(Records excerpted from a collection)
------------------------------------------------------------------------
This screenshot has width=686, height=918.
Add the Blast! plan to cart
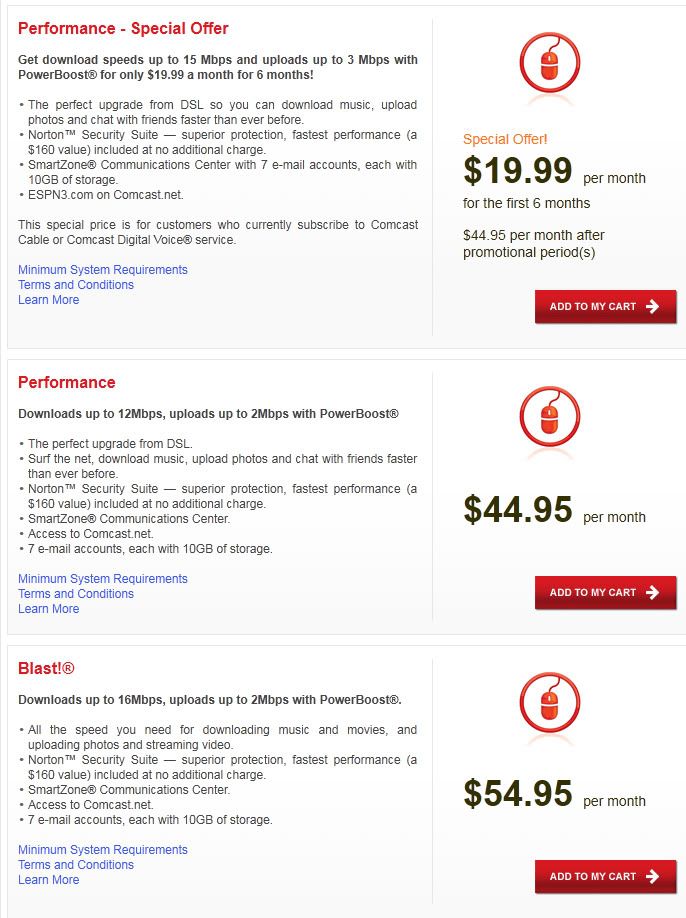click(605, 877)
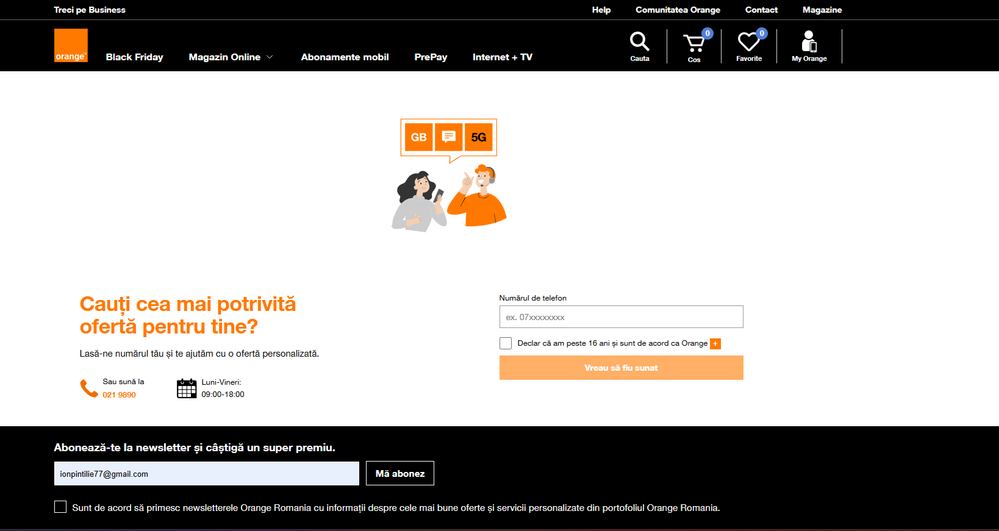Open the Black Friday menu item
This screenshot has height=531, width=999.
pos(134,57)
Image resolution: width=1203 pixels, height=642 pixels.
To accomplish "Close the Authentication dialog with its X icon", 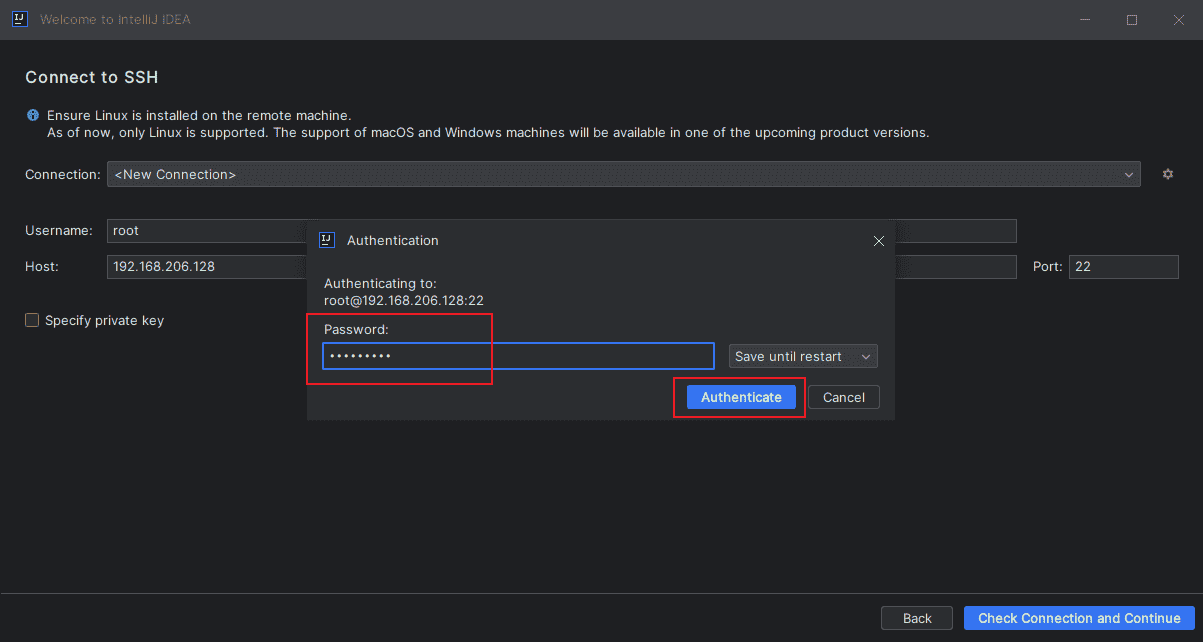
------------------------------------------------------------------------
TO DO — Give every line of the records above as a JSON list of strings, one string per line, leaving out blank lines. Omit the pictures from your answer.

ANSWER TO THIS TASK —
[
  "This screenshot has width=686, height=918.",
  "Add the Blast! plan to cart",
  "click(605, 877)",
  "Open the Black Friday menu item",
  "This screenshot has height=531, width=999.",
  "pos(134,57)",
  "Image resolution: width=1203 pixels, height=642 pixels.",
  "To accomplish \"Close the Authentication dialog with its X icon\", "
]